◆ **Exercise set**:
• 1. In the linker and startup code passage, how many lines of code does the second step add to the bootstrap() function?
• 2. Continue the passage about the linker and startup code, starting right after its final sentence.

But wait, there’s more: The linker is not only supposed to layout the runtime addresses, it also creates our firmware file! Do they differ? Yes, exactly in situations that initialize a global or static variable. On one hand, the variable must be located in RAM (because your code may modify its contents at runtime). On the other hand, it’s initial value must be stored in FLASH, because that’s the only memory known at startup (hey, that’s why it’s called flashing). In order to solve this problem, we have to do two things:

Tell the linker that these variables should later on have a location in RAM, but initial values should go to a separate region in the firmware file (which goes to the FLASH memory)
Add a step in the startup code that copies the stored initial values from FLASH to their respective location in RAM

Fortunately, it’s quite easy to tell the linker to do the first thing using a special markup in the linker script (which is, by the way, more of a list of rules than a script). The second step has to be done by ourselves, it adds four lines of code to the bootstrap() function in startup.c. But how does the bootstrap code know what to copy from where to where? Nice trick: We intentionally import symbols that are not exported anywhere else in the code. Usually, this would cause a linker error, unless we tell the linker to export these symbols itself. That’s exactly what we do.

[Collected data]

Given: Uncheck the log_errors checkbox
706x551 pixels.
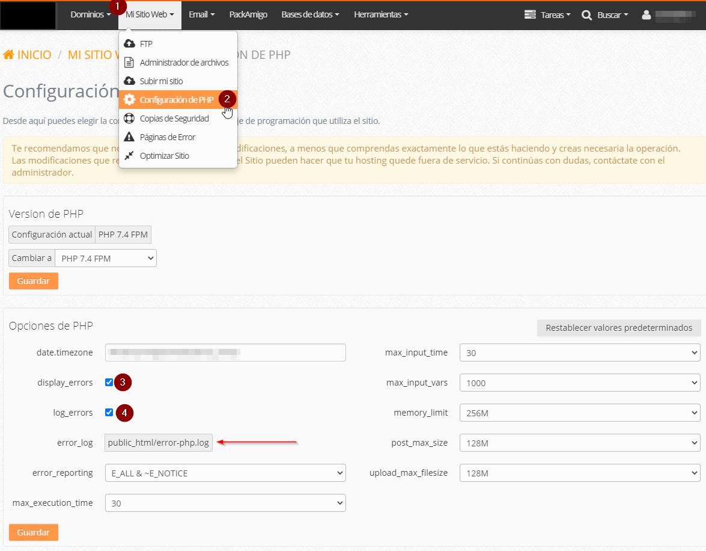Looking at the screenshot, I should 109,413.
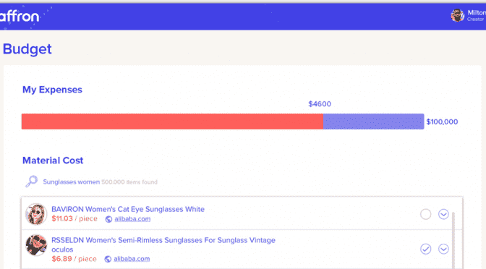Expand RSSELDN Semi-Rimless Sunglasses details chevron
Screen dimensions: 486x269
pos(443,249)
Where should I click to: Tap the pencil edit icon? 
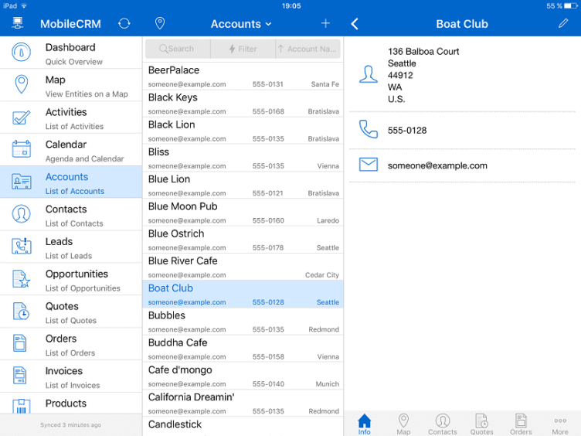pyautogui.click(x=563, y=24)
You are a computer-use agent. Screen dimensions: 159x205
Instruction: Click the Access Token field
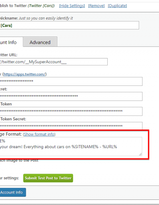click(x=71, y=111)
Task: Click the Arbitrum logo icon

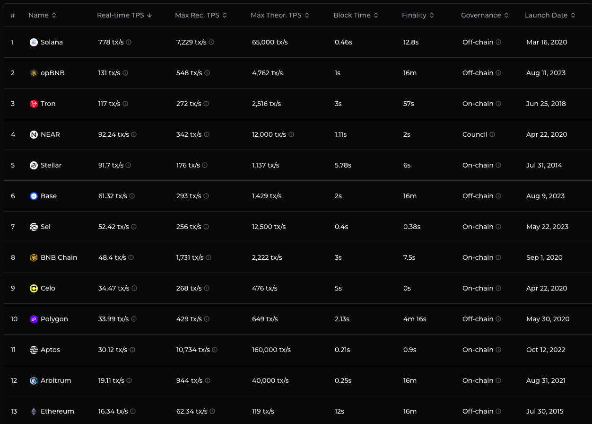Action: pyautogui.click(x=34, y=380)
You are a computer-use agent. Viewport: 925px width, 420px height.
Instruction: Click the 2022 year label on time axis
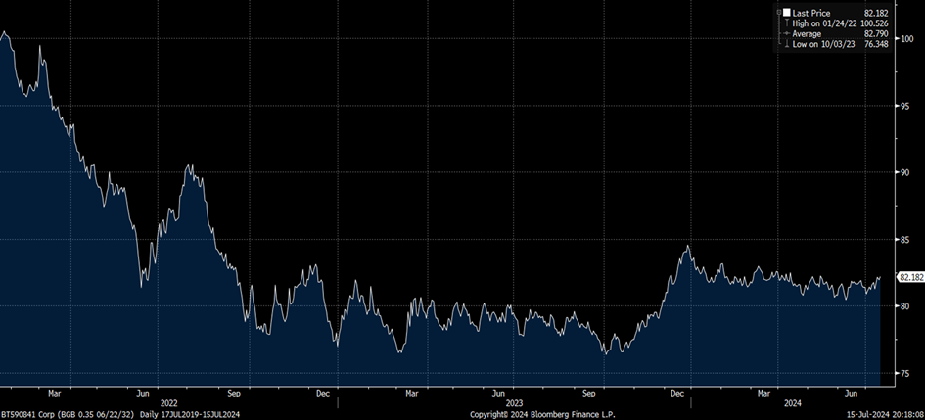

◆ **Task-by-task results**:
• 1. Four lines.

• 2.
Linker scripts can be slightly confusing to read. For readability, all input segments names (stuff classified by the compiler) start with a dot. Output segments (stuff ordered by the linker) don’t start with a dot (at least that’s how we did it) – plus there are now some comments in the linker script (lpc1343.ld).

By default, gcc classifies it output using the following names (don’t ask why, it’s just convention):

.text : compiled code. This can go into FLASH (if you want to build self-modifying code, you have to copy it to RAM first)
.rodata: globals and static variables declared as const. Since their contents cannot be modified, they can also go into FLASH
.data: non-const globals and static variables that are initialized to a value other than zero: These need to be linked to RAM, but we need to store their initial values in a mirror region in FLASH.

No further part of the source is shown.